It’s raining, it’s pouring, the old man is about to drive his insectoid claws into your neck stump. When a sudden shower belted out the early access launch of Risk Of Rain 2, my first impulse was to go dancing in the storm.
Like its 2D predecessor, Risk Of Rain 2 is a sci-fi roguelike defined by ever-escalating difficulty, and an ever-growing pile of items that radically change your capabilities. Unlike its predecessor, it’s in 3D.
I want to like it so much more than I do.
I’m aware that’s a silly statement, because it applies to literally everything that isn’t damaging to my health or conscience. It’s still apt, though. The problem is that while I enjoy so many of Rain’s building blocks, I can ultimately build little out of them but boredom.
The first block is the world. At the start of each run, your drop-pod smashes down into the first (partially) procedurally-generated planet. It’s always green, and always ancient-ruiney. Your goal is to reach a teleporter, then charge the teleporter while fighting whatever monstrosity you just summoned.
I dig how each world evokes a different flavour of weird, but the environments are always eclipsed by their inhabitants. The rain in Rain falls mainly in the form of monsters.

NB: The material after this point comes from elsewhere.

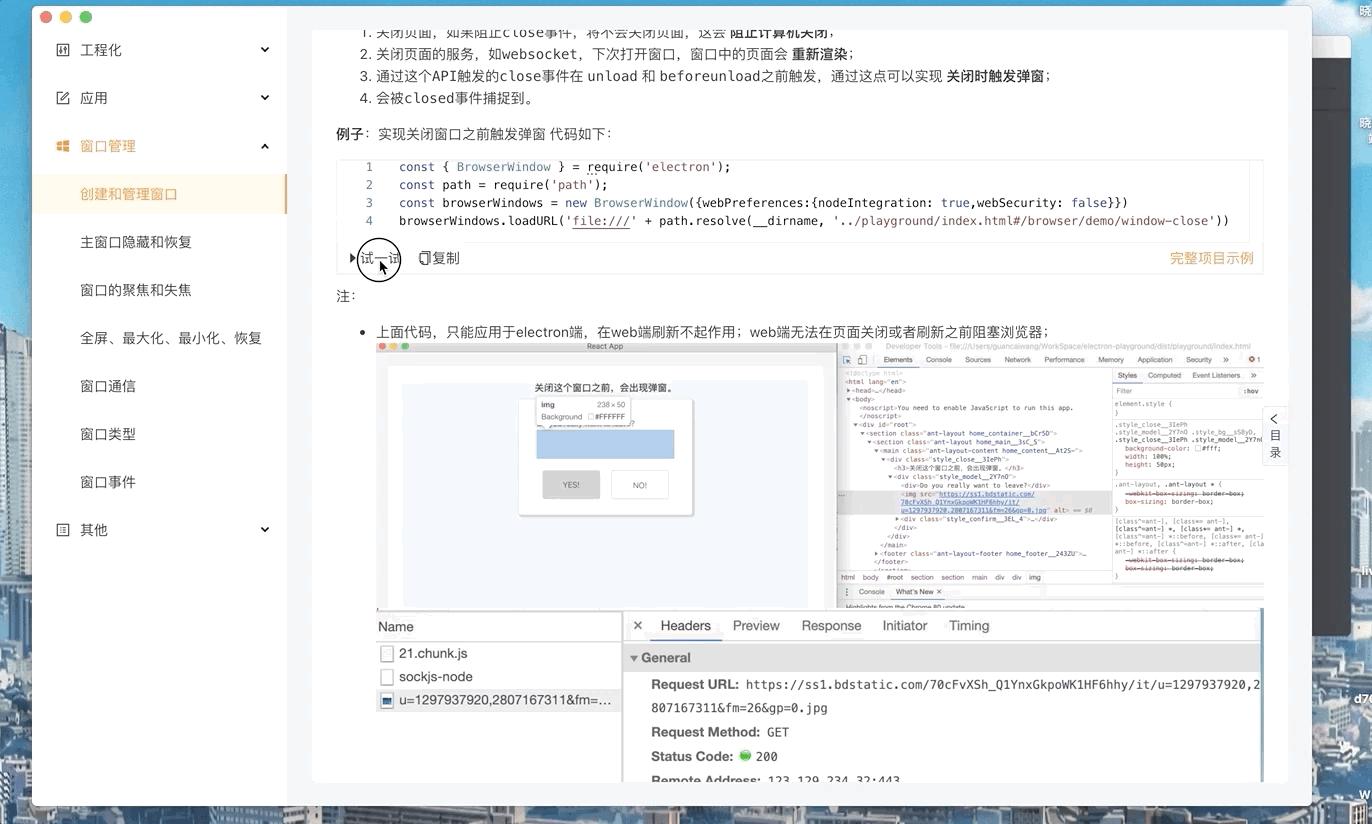Open the 完整项目示例 link
This screenshot has width=1372, height=824.
point(1211,257)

Big, strange, varied, and increasingly numerous.
If you drop me onto a planet with weird and varied aliens to squash, of course part of me is going to have a good time.
That’s what I’m all about. Being charged by tentacled bison, zapped by jellyfish, slashed by dinosaurs. It’s a similarly eclectic menagerie to the first game, and I can see how some might be irked by buckets of incongruity. Me, though? I’m just happy I can shoot a demonic imp and watch it get clawed back into hell, then turn around and spot robots being 3D printed into existence like web pages on 90’s modems.

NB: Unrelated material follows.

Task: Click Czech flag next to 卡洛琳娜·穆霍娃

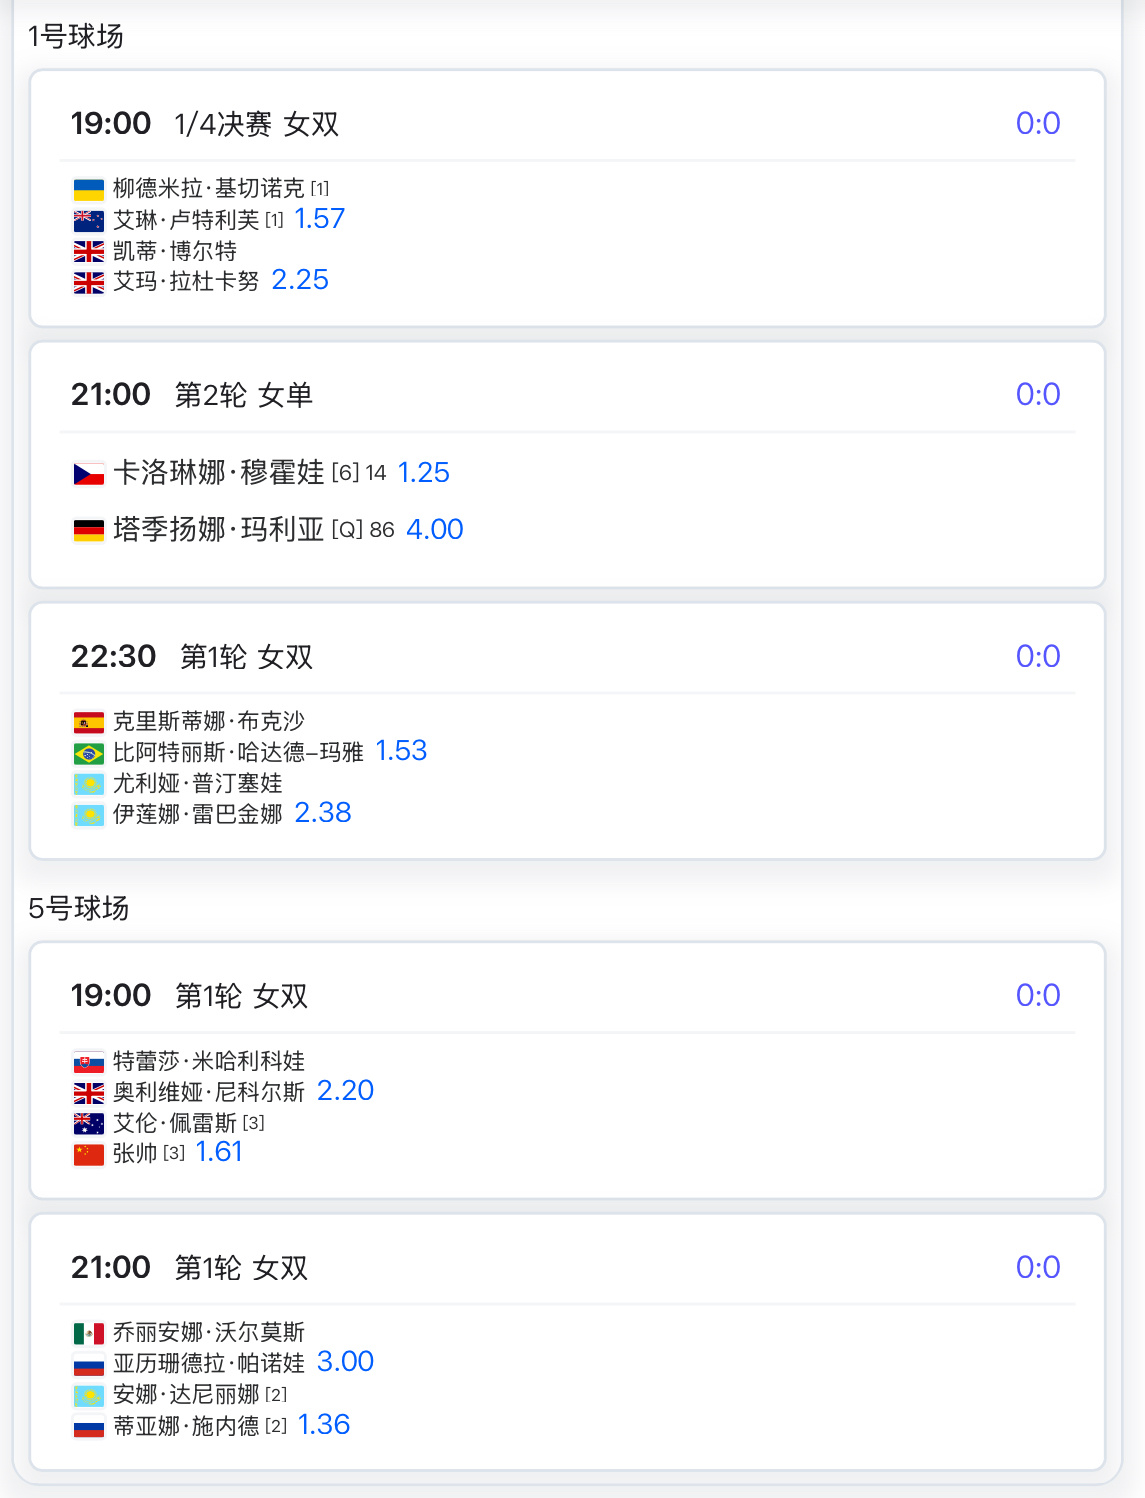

The abilities are spicy too, especially the warrior’s. She’s one of the three characters I’ve unlocked so far, and by far my favourite. She can attack while sprinting (without aiming!), teleport, and rain arrows down on people as she leaps into the air. I feel spoilt for choice nowadays when it comes to games that make movement feel good, and this is definitely up there.
Most of all though, I like the items. That’s the main appeal of this brand of roguelike: stacking up effects until you’re a tornado of destruction. Sometimes, a run will end before I can get off the ground. Other times, I’ll find a feather that lets me double jump. Then I’ll find a kinetic dispersion device that increases my jump height and lets me do a ground slam. And then I’ll realise that does damage based on how high up I am, and that I can combo my double jump and my charged jump and my ability jump and, and, and – you get the idea.

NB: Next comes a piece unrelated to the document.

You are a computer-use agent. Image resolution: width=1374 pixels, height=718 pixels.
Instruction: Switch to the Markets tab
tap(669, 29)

Another advantage, now that we can appreciate chancy precipitation in three dimensions, is that those items appear prominently on your body. It makes your capacities more palpable, and each run feel more distinct. ‘That was the one where I got bug wings’, you’ll think, or ‘that was the time I got a third phantom-arm that made homing daggers erupt from every corpse’. Cor, that was a run. My extra limb combined with another half a dozen chaining abilities, turning the air around me into a replicating swarm of stabby, stabby death.
I picked up that ghost-arm near the shop of a friendly alien, by the way. They looked like this.
Like a man handed beetle wings and chain-lightning ukuleles, it seemed like Rain’s individual parts might be stacking towards something great. After a few runs, though, everything came tumbling down.
One more snippet of praise, before we survey the ruins. I’ve described the normal enemies, but the bosses are better. Creepy worms. Towering, stalk-eyed automatons. Really, really big jellyfish. But repetition is the enemy of spectacle. Sure, there’s a snazzy giganto-beetle – but there are only so many times I want to fight it.
The pacing issues don’t help. Each level outstays it’s welcome, forcing me to forage for too long before I can move on. I’d see that time halved.
It’s worth mentioning that I haven’t been splashing about in ideal conditions. Most of my time has been spent on my own, comfortably zapping monsters until they suddenly turn around and zap me. I found the same problem with strangers and a friend, though – 90% of each run isn’t challenging enough, then before I know it I’m blinking at my corpse being flung across the screen. There’s a certain listlessness to each run, exacerbated by irrelevance when playing with people who know what they’re doing. An apathy. Rain-ui.
And yet! I find myself coming back to touches I’m fond of. The enemy design. That cuddly shopkeeper. There’s a context-sensitive pinging system I haven’t mentioned, letting you highlight directions, enemies and loot in much the same way as Apex Legends. (Called it.) The music is fab, too, particularly when it changes as you dip in and out of the charge zone for the teleporter.
That’s all tasty bait swinging from a juicy central hook. Cascading item combinations write the rules for each run afresh – just not freshly enough.
The question then, is whether Hoppoo Games can turn their drizzle into a downpour. They plan on spending the next twelve months in early access, but new items and characters won’t be enough to tempt me back into the deluge. Until the levels get shorter and the challenge escalates more evenly, I think I’ll stay indoors.